- YOUR TASK -
Transcribe, exactly and without pictures, the lines below from the line with "Click the Submit button" to the line with "Click the Opacity slider handle", both ends included, and no others.

━━━━━ DATASET EXCERPTS ━━━━━

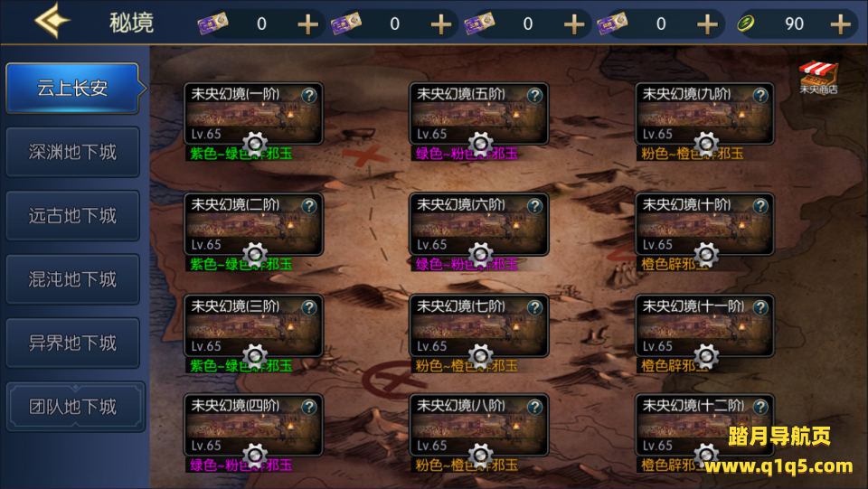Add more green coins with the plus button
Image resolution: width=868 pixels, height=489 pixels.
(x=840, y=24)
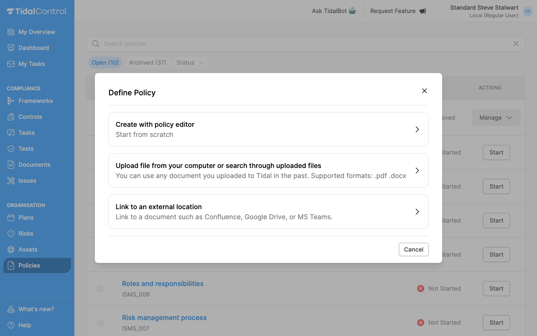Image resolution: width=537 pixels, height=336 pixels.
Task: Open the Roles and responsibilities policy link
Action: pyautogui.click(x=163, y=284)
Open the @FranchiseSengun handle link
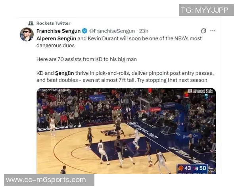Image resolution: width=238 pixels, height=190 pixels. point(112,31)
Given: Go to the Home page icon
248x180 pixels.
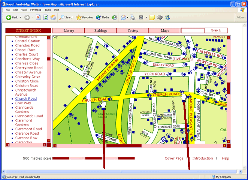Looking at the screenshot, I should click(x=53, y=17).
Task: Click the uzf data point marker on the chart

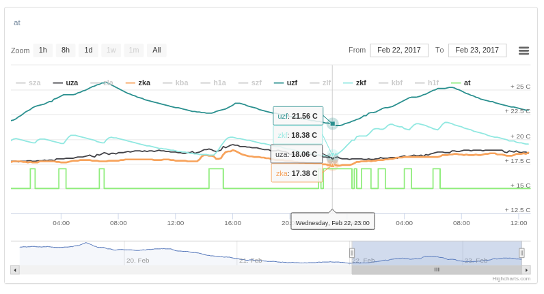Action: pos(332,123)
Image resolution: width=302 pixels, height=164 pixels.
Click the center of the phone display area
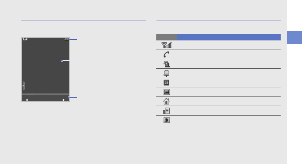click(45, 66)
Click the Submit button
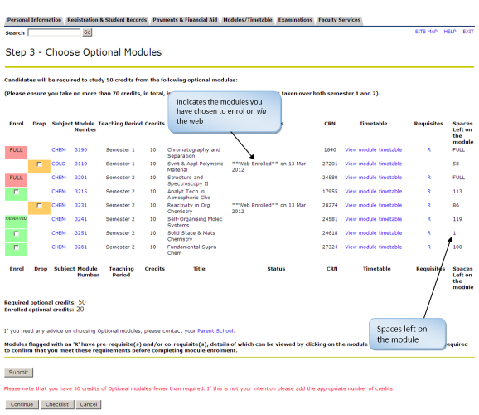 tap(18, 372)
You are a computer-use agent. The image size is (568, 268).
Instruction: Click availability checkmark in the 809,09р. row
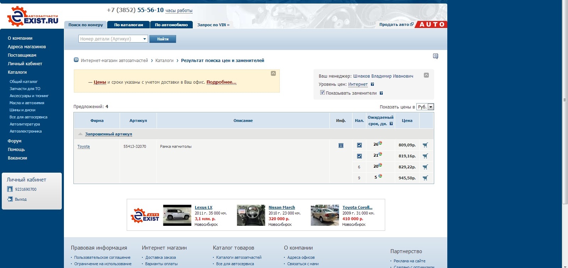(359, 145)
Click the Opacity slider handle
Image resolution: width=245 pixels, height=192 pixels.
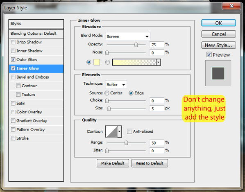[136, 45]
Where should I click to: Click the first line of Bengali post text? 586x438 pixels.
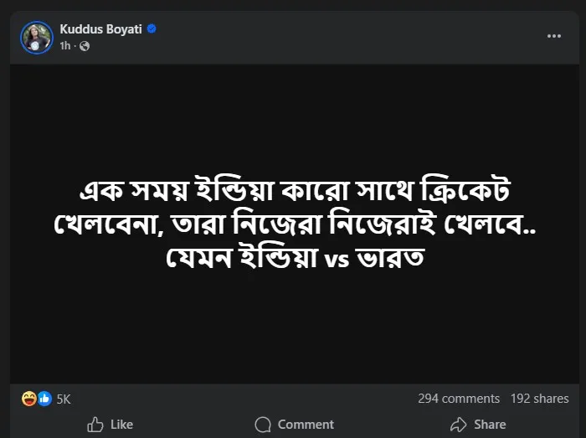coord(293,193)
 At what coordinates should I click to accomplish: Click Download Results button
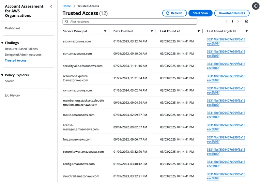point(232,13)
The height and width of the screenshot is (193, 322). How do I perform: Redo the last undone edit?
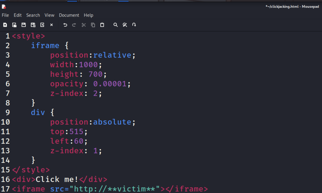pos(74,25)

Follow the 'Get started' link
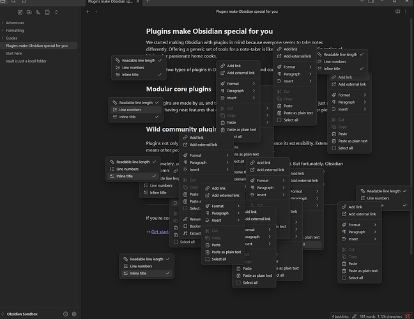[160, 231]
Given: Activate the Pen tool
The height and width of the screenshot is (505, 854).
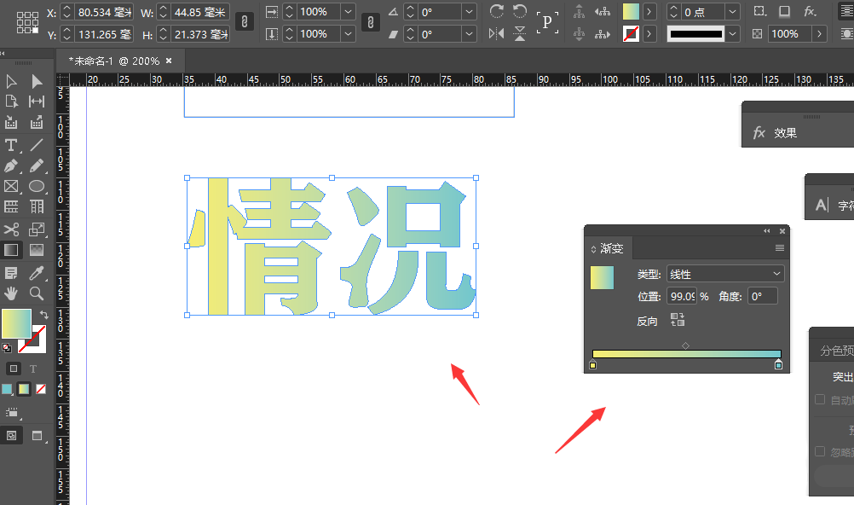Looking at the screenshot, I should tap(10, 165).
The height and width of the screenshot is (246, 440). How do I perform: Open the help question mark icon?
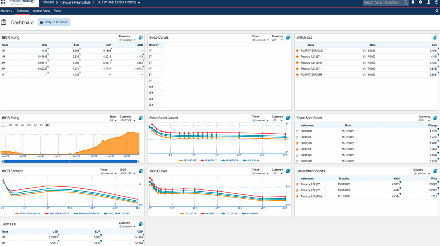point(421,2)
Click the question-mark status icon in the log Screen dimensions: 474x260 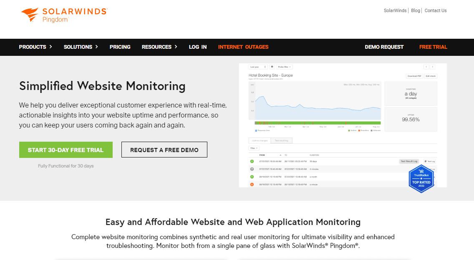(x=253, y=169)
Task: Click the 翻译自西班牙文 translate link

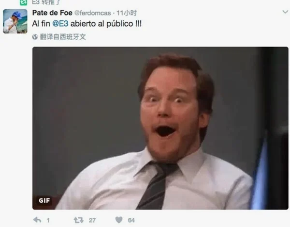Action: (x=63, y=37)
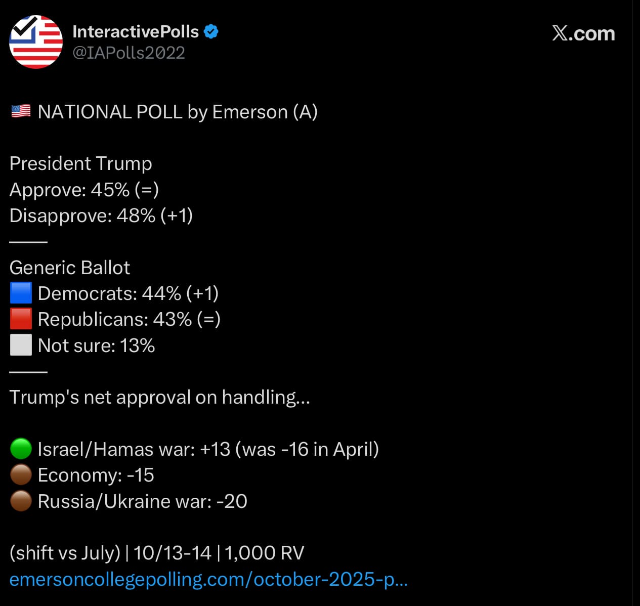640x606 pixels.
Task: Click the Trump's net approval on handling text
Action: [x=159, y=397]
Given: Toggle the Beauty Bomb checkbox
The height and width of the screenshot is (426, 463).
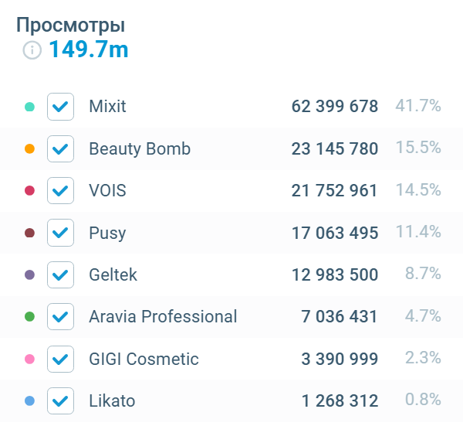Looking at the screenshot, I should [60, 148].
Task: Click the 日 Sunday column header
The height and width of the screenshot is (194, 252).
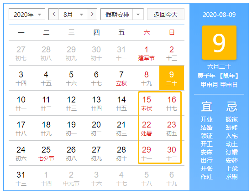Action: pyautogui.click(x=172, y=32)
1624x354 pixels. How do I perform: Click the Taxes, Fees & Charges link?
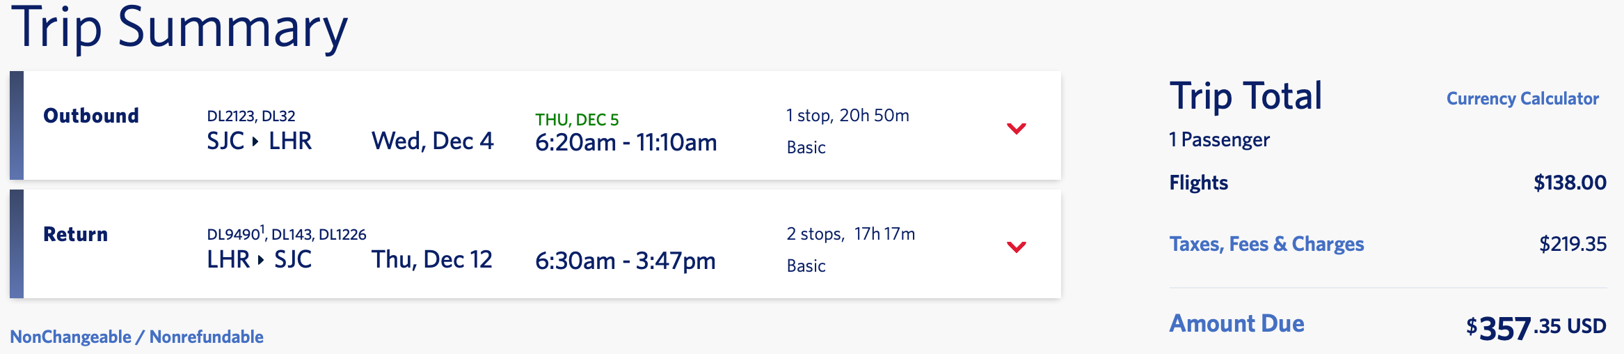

━━━━━

- SOLUTION BELOW -
Click the Submit button
 tap(18, 372)
You are a computer-use agent. The image size is (568, 268).
Instruction: Click availability checkmark in the 809,09р. row
(359, 145)
Click the Opacity slider handle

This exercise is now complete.